Did Mrs. X ever regret her decision? Did she ever lay awake at 2 AM and cry, since baby wasn't there to do it for her? Did her children ever discover the true cost of their college education, and would they have thought it worth the sacrifice? And here once again, the father of the child is involved and is complicit in the abortion.

Mrs. X waxes as eloquent as she gets about the marvels of medical technology which moves abortion from a sordid, back-alley business to a efficient, sterile procedure:
My operation at least was performed with what seemed to me incredible proficiency, speed, and deftness, with sterile instruments designed for the purpose for which they were used.
But Caitlin Flanagan finds herself struck by another, newer kind of technology, one that puts a human face on the matter:
But my sympathy for the beliefs of people who oppose abortion is enormous, and it grows almost by the day.
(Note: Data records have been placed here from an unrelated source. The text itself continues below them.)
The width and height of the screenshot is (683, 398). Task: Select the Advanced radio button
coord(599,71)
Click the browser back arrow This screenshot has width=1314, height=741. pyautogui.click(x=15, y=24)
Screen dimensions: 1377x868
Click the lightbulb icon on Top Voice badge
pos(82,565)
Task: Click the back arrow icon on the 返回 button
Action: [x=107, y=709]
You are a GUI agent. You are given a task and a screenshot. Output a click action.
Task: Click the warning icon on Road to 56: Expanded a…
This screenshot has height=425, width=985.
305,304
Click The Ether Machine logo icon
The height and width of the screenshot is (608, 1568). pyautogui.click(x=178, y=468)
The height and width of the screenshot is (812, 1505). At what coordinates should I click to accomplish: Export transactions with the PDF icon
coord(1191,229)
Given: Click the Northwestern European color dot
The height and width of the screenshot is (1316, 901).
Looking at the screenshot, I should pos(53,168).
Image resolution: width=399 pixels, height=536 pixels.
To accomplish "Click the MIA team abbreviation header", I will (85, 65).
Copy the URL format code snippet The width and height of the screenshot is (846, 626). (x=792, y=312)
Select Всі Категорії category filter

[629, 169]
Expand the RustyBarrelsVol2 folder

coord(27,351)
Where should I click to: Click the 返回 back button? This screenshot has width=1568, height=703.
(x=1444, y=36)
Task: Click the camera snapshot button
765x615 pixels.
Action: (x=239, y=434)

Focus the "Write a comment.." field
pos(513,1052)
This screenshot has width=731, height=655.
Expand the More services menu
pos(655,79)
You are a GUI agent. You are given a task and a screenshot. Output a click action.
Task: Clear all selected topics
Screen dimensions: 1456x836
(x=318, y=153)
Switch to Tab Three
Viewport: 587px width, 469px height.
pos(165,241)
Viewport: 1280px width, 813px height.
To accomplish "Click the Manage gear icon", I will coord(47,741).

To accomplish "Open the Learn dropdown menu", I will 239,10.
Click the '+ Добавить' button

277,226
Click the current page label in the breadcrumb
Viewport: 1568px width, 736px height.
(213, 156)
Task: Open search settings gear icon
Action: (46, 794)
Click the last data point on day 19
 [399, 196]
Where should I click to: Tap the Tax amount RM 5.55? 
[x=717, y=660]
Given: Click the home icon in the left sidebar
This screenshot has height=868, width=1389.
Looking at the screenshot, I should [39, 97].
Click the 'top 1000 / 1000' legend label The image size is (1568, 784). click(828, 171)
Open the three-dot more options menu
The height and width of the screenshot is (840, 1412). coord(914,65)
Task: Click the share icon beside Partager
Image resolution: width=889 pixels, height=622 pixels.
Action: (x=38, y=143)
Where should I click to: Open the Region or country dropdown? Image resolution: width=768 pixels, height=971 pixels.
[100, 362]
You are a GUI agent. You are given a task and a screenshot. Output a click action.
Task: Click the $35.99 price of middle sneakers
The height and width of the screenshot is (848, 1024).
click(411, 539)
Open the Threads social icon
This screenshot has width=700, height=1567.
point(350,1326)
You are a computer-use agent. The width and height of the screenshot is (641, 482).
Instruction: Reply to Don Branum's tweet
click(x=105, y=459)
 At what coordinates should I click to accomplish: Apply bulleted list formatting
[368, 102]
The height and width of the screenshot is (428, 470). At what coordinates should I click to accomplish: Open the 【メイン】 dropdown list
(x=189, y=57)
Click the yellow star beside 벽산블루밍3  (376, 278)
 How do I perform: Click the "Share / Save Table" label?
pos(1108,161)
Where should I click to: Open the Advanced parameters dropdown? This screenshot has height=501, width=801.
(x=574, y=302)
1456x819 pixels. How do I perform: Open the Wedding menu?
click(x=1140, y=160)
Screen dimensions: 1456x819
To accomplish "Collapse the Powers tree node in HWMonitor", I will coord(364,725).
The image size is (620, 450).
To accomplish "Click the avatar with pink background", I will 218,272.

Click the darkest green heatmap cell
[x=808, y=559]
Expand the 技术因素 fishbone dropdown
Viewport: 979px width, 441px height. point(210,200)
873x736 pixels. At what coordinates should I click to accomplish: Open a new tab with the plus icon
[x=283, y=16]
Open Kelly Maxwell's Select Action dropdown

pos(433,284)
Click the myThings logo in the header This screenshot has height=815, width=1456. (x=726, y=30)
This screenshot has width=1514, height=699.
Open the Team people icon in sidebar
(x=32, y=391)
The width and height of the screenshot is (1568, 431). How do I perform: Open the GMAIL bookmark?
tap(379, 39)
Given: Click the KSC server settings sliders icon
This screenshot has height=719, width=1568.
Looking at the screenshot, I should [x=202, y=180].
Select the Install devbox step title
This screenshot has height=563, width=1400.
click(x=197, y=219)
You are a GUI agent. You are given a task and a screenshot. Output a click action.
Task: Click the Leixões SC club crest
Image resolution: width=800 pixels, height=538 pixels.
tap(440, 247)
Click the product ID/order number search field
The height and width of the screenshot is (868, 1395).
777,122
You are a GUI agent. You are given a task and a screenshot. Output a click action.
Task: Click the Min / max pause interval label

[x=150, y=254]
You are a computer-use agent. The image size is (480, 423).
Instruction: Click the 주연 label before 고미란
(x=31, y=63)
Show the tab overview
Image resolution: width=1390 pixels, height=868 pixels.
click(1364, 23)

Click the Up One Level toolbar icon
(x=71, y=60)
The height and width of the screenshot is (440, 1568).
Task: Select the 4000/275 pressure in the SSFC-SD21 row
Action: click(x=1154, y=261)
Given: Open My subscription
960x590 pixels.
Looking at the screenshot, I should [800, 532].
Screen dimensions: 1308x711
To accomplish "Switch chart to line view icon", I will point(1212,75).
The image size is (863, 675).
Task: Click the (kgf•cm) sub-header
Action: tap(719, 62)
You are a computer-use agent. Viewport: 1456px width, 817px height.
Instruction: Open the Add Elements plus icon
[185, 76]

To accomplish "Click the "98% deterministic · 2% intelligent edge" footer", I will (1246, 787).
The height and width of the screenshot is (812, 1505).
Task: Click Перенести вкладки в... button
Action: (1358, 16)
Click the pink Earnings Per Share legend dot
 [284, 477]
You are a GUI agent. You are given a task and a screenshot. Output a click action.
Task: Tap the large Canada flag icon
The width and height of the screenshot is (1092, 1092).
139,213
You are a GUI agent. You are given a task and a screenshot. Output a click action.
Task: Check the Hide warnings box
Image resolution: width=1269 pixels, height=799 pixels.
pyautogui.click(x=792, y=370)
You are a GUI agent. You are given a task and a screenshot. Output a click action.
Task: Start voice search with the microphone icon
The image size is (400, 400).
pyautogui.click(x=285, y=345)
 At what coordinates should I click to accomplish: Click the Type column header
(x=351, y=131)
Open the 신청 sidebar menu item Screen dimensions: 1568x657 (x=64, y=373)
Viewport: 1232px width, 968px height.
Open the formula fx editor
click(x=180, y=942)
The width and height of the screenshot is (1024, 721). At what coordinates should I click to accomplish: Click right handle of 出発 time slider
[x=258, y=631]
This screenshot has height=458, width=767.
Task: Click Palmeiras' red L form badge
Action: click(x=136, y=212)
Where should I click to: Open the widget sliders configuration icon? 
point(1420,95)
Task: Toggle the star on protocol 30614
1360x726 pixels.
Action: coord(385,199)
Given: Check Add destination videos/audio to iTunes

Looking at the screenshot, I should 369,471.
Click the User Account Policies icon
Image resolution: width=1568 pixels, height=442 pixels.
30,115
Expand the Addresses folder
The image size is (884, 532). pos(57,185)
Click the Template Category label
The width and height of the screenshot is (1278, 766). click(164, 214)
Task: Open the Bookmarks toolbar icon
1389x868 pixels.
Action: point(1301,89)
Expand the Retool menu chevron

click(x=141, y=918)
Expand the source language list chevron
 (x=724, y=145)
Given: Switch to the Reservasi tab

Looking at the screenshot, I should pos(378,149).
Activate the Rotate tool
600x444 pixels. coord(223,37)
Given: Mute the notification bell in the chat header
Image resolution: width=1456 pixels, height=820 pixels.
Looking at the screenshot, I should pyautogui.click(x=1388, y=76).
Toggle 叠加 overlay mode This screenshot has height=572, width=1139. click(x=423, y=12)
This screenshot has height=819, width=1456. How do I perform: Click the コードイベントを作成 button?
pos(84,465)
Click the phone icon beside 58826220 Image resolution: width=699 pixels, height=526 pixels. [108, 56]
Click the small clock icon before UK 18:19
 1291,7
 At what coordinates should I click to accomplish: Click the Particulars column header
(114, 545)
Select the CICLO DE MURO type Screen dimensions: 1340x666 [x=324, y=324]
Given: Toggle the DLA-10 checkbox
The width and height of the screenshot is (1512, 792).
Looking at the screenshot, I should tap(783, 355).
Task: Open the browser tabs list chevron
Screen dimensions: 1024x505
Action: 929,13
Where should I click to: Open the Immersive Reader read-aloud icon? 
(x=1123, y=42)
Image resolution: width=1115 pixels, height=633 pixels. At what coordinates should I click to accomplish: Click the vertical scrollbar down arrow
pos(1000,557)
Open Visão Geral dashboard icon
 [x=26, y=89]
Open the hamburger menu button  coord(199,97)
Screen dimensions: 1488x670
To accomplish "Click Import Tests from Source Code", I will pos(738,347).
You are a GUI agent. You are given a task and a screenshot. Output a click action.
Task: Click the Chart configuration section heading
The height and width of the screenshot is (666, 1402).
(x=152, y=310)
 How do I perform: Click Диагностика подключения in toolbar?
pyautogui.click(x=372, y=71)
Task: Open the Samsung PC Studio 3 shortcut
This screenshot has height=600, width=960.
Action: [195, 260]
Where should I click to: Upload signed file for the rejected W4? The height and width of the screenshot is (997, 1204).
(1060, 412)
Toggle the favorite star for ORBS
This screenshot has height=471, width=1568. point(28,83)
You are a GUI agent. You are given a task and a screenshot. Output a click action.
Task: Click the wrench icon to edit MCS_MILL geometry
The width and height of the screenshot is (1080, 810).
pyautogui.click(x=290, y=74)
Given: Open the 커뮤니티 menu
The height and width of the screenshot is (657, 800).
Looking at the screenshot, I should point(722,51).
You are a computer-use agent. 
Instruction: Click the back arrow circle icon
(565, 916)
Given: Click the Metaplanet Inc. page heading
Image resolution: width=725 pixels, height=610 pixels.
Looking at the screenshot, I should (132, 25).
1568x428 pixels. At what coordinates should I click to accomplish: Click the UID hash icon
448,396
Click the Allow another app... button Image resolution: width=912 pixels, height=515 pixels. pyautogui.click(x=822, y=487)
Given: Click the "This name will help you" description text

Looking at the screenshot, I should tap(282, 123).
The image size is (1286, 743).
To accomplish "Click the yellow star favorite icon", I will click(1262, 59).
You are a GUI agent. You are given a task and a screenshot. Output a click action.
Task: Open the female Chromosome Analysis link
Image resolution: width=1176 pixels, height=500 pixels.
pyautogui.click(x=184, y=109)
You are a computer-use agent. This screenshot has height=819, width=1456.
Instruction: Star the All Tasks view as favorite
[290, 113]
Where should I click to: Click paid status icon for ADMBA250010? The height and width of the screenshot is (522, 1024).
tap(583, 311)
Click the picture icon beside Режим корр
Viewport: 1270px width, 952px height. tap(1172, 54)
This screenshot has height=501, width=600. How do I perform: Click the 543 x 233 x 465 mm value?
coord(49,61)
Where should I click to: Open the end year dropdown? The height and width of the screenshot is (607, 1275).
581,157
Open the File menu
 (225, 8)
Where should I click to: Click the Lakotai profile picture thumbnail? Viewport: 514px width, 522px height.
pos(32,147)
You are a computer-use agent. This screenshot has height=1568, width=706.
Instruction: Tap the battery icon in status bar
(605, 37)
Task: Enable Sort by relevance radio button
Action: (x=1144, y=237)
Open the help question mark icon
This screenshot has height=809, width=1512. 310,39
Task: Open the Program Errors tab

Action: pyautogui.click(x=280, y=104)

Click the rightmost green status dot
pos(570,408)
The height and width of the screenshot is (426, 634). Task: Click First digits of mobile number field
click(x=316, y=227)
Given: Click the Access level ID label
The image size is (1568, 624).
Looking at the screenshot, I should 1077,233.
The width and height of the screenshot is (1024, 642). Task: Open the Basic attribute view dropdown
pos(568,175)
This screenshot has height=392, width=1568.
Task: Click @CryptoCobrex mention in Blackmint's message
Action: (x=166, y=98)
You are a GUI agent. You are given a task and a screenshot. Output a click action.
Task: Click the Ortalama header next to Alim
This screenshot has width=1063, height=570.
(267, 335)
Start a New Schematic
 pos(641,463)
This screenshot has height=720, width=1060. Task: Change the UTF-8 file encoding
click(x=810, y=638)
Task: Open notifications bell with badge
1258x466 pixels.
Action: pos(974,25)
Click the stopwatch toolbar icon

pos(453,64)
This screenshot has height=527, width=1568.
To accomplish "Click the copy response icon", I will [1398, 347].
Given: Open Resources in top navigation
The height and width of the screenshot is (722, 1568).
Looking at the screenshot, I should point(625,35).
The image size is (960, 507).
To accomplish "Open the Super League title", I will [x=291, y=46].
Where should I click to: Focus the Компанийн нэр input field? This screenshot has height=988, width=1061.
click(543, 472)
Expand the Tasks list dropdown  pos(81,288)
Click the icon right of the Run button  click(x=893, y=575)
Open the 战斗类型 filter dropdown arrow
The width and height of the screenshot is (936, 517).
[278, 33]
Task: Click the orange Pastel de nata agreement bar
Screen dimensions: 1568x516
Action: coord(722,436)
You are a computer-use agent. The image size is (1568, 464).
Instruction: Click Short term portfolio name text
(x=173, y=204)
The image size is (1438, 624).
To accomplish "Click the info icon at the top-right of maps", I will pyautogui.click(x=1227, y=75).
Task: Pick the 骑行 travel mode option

An ultrasound image taken surprisingly early in pregnancy can stop me in my tracks. In it is much more than I want to know about the tiny creature whose destruction we have legalized: a beating heart, a human face, functioning kidneys, two waving hands that seem not too far away from being able to grasp and shake a rattle. One of the newest types of prenatal imaging, the three-dimensional sonogram—which is so fully realized that happily pregnant women spend a hundred dollars to have their babies’ first “photograph” taken—is frankly terrifying when examined in the context of the abortion debate.
This "human face", this "beating heart", these "waving hands" were on the business end of that syringe of Lysol, or the gleaming scalpel. We must never lose sight of this fact. Clean or dirty, abortion has the same outcome: a woman is bleeding and a child is dead.